The GAO found that:
- The TVA's firewalls have been bypassed or are inadequately configured
- Passwords in use by TVA personnel are not effective
- Servers and work stations lack key patches and effective virus protection
- Intrusion-detection systems used by the TVA are not adequate
- Some locations lack enough physical security around control systems
Rep. James Langevin, a Rhode Island Democrat, is chairing an Emerging Threats, Cybersecurity, and Science and Technology subcommittee hearing Wednesday afternoon. Representatives of the TVA, the GAO, the federal commission and the electric reliability corporation are to appear before the subcommittee.

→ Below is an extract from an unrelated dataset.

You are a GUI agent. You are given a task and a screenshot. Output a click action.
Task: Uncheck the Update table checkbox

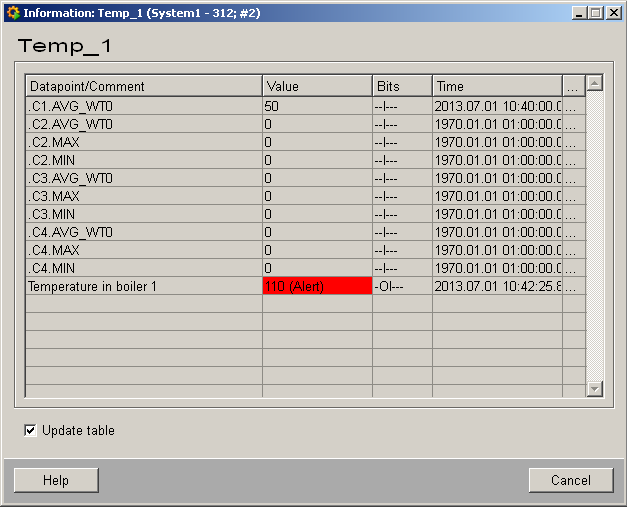coord(31,431)
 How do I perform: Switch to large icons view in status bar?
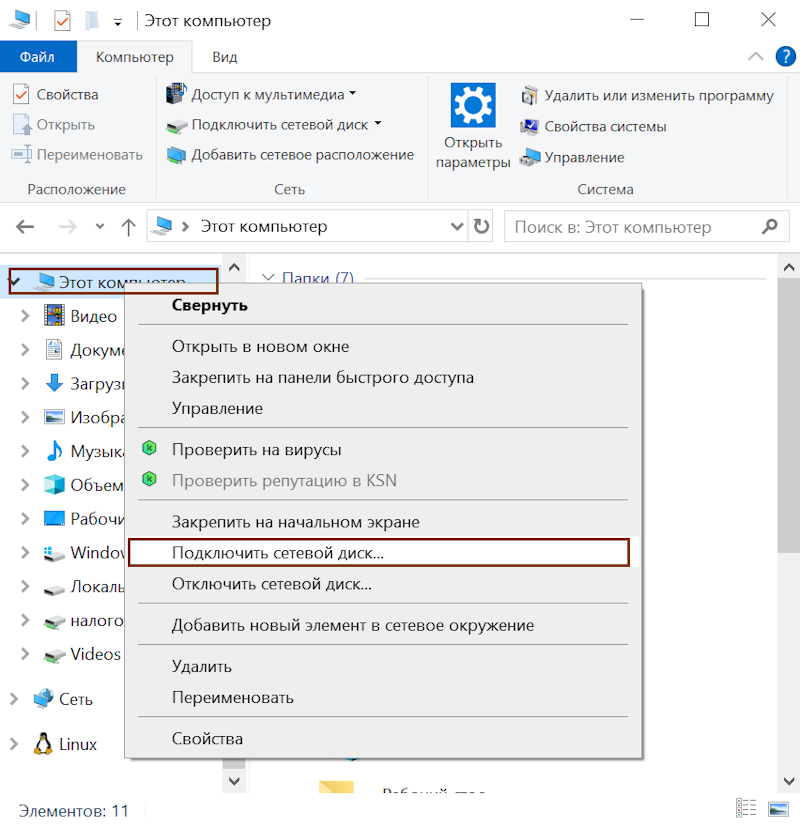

I find these results to be a little disturbing, but not terribly surprising. Information Systems security is a massively complex field, and changes on a daily basis. I also find it a little disturbing that we publish results detailing the exact vulnerabilities, almost as though we were trying to provide detailed attack plans to terrorists.
2 comments:
Why do these people publicize these horrible stories about their insufficiencies? Why can't this just get fixed without the terrorists and the whole freakin world know who stupid we are and how vulnerable we are, morons?
That's a good question. I think maybe the problem is that the TVA already knew about these problems... they'd been informed before, but hadn't done enough to remedy the situation. Hopefully this publicity will spur the TVA (and other utilities) to get off their butts and get this stuff fixed.